One job candidate sat in a yoga pose throughout the interview.

interview gone wrong

Another attempted to hide his dog in a duffel bag on his lap.

And a third tried to Google the answer to a question.

These are just a few of the most outlandish interview behaviors that, obviously, cost the applicants the job, as reported by nearly 2,200 hiring and human resource managers in a recent survey by the Harris Poll on behalf of Careerbuilder.

Half of the employers said they knew within five minutes if the applicant was a fit for the job. That amount rose to 90 percent after 15 minutes.

And it’s not just the answers to the questions applicants are being asked. Body language sends many clues to interviewers. Non-verbal behavior reflects a level of professionalism, experts say.

The biggest body language mistakes, according to the survey:

1. Failing to make eye contact (65 percent)

2. Failing to smile (36 percent)

3. Playing with something on the table (33 percent)

4. Having bad posture (30 percent)

5. Fidgeting too much in their seat (29 percent)

6. Crossing their arms over their chest (26 percent)

7. Playing with their hair or touching their face (25 percent)

8. Having a weak handshake (22 percent)

9. Using too many hand gestures (11 percent)

10. Having a handshake that is too strong (7 percent)

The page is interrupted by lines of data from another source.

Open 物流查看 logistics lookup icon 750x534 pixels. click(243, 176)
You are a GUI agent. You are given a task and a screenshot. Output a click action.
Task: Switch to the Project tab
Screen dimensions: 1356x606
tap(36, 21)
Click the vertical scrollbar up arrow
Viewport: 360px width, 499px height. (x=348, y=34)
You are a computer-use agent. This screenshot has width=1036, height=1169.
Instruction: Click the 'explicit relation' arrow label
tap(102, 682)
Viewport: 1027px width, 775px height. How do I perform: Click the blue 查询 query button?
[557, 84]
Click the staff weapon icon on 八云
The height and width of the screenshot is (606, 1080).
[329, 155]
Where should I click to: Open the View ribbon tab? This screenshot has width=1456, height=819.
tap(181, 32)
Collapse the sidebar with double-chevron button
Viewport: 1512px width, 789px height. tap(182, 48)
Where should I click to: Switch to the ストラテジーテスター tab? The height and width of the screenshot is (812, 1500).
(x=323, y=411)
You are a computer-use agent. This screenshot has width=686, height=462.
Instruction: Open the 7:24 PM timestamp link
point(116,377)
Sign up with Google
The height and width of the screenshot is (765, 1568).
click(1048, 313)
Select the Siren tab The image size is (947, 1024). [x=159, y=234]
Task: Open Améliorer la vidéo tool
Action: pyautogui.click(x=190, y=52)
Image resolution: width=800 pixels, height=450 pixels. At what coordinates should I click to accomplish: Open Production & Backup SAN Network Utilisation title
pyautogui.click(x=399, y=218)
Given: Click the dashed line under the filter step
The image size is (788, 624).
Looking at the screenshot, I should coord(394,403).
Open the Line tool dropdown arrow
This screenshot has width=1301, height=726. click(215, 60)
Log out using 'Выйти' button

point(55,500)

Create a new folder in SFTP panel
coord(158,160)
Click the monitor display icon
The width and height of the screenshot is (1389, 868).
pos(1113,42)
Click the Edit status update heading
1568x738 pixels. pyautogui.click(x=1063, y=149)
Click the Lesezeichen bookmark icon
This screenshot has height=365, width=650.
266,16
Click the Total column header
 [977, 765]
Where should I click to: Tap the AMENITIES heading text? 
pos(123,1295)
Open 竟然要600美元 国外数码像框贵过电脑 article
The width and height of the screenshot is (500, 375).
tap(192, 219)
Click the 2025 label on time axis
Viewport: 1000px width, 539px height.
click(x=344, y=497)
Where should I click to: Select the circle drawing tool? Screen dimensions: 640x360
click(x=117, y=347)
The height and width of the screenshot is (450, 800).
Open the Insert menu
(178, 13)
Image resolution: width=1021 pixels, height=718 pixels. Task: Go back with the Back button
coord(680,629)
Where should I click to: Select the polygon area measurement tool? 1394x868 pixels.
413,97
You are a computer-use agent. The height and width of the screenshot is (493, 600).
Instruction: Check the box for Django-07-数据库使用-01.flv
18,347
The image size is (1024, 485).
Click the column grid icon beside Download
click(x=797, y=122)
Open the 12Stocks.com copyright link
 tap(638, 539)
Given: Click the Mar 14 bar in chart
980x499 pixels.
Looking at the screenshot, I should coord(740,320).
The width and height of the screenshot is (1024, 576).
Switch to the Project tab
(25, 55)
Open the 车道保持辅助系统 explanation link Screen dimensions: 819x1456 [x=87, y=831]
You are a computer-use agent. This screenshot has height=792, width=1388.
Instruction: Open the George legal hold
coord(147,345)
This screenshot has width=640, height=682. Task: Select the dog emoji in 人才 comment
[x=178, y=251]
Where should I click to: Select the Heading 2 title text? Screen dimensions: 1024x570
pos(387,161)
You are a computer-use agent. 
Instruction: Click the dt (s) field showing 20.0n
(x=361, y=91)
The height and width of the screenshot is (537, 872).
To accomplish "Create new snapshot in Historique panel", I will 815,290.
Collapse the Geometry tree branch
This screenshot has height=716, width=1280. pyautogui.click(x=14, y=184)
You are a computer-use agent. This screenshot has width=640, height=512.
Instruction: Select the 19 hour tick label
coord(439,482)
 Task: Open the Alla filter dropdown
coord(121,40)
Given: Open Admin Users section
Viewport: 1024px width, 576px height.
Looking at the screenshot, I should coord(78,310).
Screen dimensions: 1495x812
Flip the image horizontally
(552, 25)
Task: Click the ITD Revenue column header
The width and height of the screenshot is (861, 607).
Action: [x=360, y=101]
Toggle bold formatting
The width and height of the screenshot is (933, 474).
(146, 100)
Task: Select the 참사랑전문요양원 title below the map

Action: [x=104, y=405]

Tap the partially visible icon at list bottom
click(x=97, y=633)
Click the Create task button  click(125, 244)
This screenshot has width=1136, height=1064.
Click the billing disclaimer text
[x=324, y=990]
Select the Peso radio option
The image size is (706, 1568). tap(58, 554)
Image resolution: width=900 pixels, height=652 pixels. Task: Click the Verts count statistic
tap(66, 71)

Careerbuilder recommends that job applicants practice interviewing skills ahead of time and even video themselves during a mock interview situation to help identify problem areas.

It’s important to do background research on the company beforehand and also to have a 30-second “elevator pitch” ready to answer the “Tell me about yourself” question.

Then, before the interview, the advice is to remember to breathe and take a few deep breaths to relieve some of the anxiety.

And, here are some other unlikely scenarios to avoid that have actually happened to job interviewers in the study:

  • The candidate asked if he could offer religious advice to employees.
  • The candidate asked how much money everyone else made.
  • In answer to a question about diversity, the candidate used the term “off the boat.”
  • After introducing himself, the candidate said, “But you can call me Tigger. That’s the nickname I gave myself.”
  • The candidate brought about 50 ink pens to the interview and spread them out across the table.
  • Asked why he left his last position, the candidate said “Kicking someone’s butt that really needed it.”
  • The candidate asked if his wife, who worked at the company where he was interviewing, was having an affair.